Their trinity, bested years ago and a world away, collapsed and faded into ash. It was Ifrit's eyes that remained upon her to the last before they too scattered, grey and lifeless. **_Thou art of the godless blessed's number. Thine existence is not to be suffered._**

"And so you trounced all that was set before you, god and man alike. Thus you embraced this mantle of yours: Warrior of Light, the Champion of Hydaelyn. She never even tried to hide it from you, did she? You knew no better. Those around you knew no better." Emet-Selch turned to lean a shoulder against the edge of the window and fixed her with a pitying smile. "All it took was a glimpse of a world consumed by her accursed Light, and even then..."

“I don’t want to talk about Her,” she said. A fresh, new ache clawed at her mind. Even knowing the story between Light and Dark, the casual hatred that simmered beneath Emet-Selch’s words felt appalling, wrong. _Heed not the Dark One’s words._ Was it command or memory that brought Her voice, so long absent, back to light? 

“Ah, but we should!” He sensed her pain, surely he did, and he was ever ready to sink his fangs right in. Emet-Selch rounded in on her, forced himself into her place by the window, set gloved hands upon her shoulders to hold her there. “We _must_. Long have I known of her treachery, but I hadn’t realized the depths of her depravity until now. Oh, now it’s all too clear.” 

Outside, the blue false moon strained and cracked, ready to burst. What emerged, shattering its constraints like glass, was no dragon but instead it was the very image of Her. Hydaelyn’s crystalline avatar loomed over the city, glimmering and pulsating with a light that no longer seemed as calm as serene as She once did. _Warrior of Light_, She seemed to call. _Beloved daughter._

“It was only natural, I suppose: once tempered, forever tempered.” Delial could not tell if it was rage or light that flared up again inside her. His hands could have been a comfort were they not so cold and unfamiliar. Low he bowed himself that he could meet her eyes, that she could not escape his so easily. “But to take everything from you, after all you did in Her name. That is a cruelty even I cannot abide, not even for you.”

_Remember. Remember._ The fury of the light renewed itself, reaffirmed its presence with every beat of her heart. “These riddles again!” Delial wanted to beat it out of him, pummel the grim smug look clear off his face, but she could scarcely even focus on him. Again the light clouded her eyes, drowning out the Ascian and her reconstructed home. Above the city, the crystal glistened brighter and brighter still: an omen, a warning. _From sparkling mote shall I swell to glorious sun..._

“Hear! Think! Feel!” Her mantra was spat at her and Emet-Selch loomed closer still, defiant of the light that tried to blind her. “The empty places in your life, the impressions of people you loved but never knew! All these falsehoods made to shutter your eyes, to deny you your own truth!”

The crystal burned and with it the sky, brightening again in yellows and reds. In the distance, beyond the silence of this false home and the sound of Emet-Selch’s voice, came a steady, rising roar.

_… and all the world shall bask in my warmth._

“Defy her. Defy her and remember. Remember who you are! Remember us! Remember--”

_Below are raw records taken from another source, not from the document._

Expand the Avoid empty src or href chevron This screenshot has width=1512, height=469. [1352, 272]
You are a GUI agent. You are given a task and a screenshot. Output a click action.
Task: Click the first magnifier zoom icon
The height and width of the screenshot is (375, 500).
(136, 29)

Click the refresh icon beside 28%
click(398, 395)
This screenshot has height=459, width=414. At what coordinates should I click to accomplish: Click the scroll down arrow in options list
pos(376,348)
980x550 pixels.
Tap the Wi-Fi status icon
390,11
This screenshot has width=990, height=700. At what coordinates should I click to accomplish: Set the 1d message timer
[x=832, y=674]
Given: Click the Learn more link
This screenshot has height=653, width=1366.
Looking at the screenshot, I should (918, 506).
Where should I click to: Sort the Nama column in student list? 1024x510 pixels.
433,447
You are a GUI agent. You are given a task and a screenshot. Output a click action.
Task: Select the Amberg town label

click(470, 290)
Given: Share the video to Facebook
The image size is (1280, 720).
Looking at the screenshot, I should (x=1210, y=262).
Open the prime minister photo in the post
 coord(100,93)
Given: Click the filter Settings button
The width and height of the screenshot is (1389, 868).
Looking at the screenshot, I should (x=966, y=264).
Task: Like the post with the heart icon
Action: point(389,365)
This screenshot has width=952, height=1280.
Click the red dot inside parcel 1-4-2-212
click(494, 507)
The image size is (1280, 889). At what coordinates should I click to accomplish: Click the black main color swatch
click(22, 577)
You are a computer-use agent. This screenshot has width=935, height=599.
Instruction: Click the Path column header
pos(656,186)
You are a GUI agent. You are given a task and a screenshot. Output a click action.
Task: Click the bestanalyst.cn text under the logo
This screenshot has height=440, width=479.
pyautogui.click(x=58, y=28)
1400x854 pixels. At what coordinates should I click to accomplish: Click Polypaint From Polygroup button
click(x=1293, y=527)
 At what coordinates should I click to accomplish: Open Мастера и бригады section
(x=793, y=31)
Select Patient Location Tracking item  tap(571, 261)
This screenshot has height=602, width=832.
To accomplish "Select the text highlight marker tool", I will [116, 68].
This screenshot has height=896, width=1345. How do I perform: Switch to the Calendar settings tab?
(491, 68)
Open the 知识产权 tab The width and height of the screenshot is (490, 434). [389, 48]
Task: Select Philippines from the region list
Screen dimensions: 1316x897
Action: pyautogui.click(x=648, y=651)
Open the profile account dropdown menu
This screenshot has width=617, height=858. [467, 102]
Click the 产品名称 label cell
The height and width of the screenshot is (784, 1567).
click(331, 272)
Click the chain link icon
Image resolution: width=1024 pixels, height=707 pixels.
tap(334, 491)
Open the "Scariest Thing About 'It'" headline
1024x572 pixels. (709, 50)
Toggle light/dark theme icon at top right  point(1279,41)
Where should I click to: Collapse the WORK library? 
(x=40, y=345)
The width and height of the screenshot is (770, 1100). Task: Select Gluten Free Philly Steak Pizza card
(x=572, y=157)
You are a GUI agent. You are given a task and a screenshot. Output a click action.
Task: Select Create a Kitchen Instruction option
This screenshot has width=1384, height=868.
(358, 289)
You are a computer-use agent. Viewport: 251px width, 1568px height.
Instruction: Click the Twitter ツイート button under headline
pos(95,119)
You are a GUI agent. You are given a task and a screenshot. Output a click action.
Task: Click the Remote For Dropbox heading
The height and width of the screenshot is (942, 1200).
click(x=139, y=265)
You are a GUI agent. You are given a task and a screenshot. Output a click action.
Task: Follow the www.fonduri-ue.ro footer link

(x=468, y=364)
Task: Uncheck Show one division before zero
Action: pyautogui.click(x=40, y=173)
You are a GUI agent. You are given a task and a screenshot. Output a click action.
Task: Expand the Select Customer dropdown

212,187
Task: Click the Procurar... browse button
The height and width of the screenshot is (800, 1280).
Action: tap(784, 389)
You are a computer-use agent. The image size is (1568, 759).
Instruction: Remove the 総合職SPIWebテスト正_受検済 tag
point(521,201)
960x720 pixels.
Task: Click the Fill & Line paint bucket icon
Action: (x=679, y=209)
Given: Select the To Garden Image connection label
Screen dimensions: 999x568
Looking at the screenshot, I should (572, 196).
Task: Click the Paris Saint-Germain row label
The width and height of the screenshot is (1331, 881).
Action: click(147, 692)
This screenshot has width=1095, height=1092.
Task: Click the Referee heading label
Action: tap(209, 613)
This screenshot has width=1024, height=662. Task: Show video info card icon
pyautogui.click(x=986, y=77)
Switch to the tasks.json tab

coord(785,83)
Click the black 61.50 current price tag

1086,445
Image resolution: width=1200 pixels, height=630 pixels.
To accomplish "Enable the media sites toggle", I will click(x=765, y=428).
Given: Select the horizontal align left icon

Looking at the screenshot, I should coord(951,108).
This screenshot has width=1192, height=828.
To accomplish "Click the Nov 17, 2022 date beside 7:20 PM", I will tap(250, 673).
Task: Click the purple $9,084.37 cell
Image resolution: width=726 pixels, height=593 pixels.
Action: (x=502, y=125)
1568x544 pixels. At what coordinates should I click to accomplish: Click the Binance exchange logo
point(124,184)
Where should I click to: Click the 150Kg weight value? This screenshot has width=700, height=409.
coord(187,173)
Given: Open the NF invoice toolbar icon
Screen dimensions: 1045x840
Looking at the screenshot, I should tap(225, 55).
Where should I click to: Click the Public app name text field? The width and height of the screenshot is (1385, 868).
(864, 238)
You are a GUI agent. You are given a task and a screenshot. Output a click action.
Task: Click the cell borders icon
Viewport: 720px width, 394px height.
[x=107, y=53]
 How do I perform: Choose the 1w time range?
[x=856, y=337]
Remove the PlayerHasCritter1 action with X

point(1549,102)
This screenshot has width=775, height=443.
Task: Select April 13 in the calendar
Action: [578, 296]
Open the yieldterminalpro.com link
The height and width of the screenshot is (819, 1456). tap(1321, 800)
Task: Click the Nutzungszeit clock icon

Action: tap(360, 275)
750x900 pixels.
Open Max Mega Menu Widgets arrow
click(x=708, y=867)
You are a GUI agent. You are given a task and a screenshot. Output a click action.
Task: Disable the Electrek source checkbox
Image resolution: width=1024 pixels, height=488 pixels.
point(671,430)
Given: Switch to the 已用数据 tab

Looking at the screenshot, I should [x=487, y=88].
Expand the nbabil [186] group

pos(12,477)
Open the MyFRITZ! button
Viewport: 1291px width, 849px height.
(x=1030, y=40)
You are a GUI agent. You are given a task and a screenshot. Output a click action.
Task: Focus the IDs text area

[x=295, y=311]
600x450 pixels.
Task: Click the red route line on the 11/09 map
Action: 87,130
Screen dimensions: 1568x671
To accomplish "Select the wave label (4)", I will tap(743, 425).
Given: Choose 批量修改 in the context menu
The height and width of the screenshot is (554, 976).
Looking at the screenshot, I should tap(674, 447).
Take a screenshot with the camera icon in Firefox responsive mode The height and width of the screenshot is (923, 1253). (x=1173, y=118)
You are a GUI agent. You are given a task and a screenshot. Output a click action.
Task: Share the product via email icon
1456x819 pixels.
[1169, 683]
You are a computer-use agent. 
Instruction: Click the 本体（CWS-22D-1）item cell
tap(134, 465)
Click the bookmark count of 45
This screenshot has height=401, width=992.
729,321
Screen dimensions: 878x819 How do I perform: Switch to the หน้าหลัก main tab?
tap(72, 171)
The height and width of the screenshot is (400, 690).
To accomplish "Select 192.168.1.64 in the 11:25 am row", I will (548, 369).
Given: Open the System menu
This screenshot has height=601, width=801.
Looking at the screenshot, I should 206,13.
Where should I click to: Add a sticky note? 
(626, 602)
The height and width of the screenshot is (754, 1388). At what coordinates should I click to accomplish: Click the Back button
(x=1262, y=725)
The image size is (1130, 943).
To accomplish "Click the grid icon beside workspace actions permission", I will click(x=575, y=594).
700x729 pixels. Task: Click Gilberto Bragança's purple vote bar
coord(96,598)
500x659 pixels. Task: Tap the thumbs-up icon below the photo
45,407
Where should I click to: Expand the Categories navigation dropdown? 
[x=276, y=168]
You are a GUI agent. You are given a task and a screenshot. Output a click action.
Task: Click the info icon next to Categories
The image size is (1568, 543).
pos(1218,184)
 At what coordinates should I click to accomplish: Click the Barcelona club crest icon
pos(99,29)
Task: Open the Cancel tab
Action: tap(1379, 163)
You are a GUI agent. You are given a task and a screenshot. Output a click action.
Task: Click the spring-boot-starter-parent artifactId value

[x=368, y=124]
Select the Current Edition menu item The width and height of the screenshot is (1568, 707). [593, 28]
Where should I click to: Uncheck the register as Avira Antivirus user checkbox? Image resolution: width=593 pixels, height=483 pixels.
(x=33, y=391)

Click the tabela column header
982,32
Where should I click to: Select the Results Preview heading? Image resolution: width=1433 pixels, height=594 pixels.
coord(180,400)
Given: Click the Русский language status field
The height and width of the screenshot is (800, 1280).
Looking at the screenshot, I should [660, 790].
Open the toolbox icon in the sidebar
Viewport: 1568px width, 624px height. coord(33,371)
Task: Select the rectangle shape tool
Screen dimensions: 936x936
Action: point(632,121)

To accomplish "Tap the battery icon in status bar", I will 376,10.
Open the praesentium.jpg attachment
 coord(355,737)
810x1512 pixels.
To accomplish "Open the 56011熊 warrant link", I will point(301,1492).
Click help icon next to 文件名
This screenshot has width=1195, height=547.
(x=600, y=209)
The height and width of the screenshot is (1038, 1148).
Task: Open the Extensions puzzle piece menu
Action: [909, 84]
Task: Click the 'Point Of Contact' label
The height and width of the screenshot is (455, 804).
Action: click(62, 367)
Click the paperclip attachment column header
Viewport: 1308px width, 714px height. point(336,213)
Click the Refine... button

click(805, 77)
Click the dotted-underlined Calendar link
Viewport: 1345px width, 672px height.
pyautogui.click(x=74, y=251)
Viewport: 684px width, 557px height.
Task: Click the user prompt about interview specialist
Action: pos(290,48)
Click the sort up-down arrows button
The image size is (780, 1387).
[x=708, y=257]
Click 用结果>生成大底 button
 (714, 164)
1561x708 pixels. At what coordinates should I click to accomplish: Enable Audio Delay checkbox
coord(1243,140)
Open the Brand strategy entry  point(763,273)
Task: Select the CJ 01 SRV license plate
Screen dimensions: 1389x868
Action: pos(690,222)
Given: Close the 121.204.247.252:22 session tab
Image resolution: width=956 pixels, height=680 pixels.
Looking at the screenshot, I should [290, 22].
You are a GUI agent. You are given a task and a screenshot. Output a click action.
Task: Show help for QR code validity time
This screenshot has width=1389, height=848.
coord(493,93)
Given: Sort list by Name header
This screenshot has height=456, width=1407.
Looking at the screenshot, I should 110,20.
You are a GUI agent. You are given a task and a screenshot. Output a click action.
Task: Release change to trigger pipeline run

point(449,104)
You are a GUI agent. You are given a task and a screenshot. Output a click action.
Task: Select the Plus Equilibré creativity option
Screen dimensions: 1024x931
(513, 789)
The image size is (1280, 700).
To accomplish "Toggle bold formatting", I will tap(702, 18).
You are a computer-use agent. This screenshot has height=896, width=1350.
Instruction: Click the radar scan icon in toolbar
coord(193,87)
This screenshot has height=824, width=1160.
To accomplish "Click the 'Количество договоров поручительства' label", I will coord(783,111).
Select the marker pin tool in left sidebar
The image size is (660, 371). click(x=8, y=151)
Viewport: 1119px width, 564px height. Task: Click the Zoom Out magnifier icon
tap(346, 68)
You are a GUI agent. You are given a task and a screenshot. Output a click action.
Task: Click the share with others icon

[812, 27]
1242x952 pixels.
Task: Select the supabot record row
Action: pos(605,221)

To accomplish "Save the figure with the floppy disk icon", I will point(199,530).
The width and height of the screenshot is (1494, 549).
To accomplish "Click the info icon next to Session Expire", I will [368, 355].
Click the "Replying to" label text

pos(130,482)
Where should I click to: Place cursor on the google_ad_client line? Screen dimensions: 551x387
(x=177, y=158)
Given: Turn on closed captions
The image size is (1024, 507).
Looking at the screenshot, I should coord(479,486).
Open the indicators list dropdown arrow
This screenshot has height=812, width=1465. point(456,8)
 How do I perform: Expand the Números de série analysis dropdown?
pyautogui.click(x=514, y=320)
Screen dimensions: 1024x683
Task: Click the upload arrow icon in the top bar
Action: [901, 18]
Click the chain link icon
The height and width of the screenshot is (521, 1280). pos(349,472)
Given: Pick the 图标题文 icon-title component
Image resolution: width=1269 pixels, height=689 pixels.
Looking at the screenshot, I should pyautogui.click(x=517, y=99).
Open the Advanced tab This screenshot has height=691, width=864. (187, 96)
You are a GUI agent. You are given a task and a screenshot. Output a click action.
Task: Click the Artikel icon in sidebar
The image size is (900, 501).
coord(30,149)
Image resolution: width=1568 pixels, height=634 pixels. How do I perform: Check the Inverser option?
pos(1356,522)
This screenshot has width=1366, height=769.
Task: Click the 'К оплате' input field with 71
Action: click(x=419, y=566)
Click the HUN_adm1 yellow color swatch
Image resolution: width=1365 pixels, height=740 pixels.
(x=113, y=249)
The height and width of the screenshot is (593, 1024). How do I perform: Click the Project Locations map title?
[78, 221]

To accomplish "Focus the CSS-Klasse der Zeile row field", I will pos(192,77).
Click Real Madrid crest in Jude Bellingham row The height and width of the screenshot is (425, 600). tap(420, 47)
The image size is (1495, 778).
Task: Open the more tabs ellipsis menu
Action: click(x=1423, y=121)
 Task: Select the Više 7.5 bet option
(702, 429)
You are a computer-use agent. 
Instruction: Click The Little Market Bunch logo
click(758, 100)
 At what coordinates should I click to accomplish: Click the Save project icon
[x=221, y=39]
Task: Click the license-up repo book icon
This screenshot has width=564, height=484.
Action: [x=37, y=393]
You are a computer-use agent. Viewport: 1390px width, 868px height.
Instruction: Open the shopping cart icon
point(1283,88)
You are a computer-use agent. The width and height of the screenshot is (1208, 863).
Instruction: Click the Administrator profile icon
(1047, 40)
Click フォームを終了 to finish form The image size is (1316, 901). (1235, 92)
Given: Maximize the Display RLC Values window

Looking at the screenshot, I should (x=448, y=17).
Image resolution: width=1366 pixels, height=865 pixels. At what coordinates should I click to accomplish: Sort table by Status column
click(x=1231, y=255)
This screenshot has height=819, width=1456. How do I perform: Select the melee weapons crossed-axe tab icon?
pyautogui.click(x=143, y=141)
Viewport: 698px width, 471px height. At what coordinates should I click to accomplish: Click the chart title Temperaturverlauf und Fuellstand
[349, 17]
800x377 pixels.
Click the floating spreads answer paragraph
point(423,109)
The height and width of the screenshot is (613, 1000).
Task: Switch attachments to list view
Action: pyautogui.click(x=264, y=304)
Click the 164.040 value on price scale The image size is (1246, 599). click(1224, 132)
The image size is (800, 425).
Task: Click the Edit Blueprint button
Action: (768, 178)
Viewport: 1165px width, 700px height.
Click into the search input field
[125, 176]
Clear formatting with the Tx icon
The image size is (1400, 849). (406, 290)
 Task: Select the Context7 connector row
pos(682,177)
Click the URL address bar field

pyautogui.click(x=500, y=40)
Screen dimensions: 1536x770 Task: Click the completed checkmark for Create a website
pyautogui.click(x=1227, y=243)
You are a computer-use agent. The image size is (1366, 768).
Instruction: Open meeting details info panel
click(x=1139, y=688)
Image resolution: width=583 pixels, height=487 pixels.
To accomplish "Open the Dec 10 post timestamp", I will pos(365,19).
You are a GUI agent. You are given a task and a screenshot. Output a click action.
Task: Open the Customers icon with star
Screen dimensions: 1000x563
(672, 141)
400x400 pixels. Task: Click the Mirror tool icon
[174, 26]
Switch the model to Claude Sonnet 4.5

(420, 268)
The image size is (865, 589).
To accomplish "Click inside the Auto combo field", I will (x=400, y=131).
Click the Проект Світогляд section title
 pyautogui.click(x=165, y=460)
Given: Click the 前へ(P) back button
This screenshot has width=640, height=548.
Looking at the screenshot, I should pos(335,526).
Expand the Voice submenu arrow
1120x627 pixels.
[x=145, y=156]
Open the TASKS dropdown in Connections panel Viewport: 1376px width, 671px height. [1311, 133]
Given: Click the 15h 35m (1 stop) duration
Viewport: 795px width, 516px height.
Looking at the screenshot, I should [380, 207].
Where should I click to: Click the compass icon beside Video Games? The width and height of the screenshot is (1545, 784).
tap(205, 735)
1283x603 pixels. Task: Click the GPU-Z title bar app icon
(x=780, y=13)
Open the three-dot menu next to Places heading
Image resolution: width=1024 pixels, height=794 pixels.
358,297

It came upon them, a flood of wretched, angry light. The memory of Ala Mhigo crumbled before it, even the highest walls unable to withstand the crystal’s wrath. The great griffon perched atop the gate, the palace, the menagerie, all fell in an instant, obliterated without a chance to resist. It was upon the street outside in an instant, and then it filled the window with its malice, blinding and deafening and complete in its destruction. Delial felt herself violently jostled, and she was certain that she would be obliterated too, dashed against the walls of a place that did not truly exist.

_Remember us._

She could not hear but for the roaring in her ears. She could not think but for the absence of everything, of self, in the heart of absolute light. She could not feel but for the fire upon her skin.

_Remember._

Time passed. How many moments she could not tell; how many breaths she did not count. She became aware, just as she did when first Emet-Selch brought her into that grey oblivion, of numbness in her limbs and a new pain in her heart. When she opened her eyes, the light was gone but for motes that hung around her like tiny fading stars.

She was not alone.

An Ascian stood opposite her. They stared at her expectantly, unmoving, silent. Delial frowned, overcome by a most peculiar sense of deja vu. She had seen this before.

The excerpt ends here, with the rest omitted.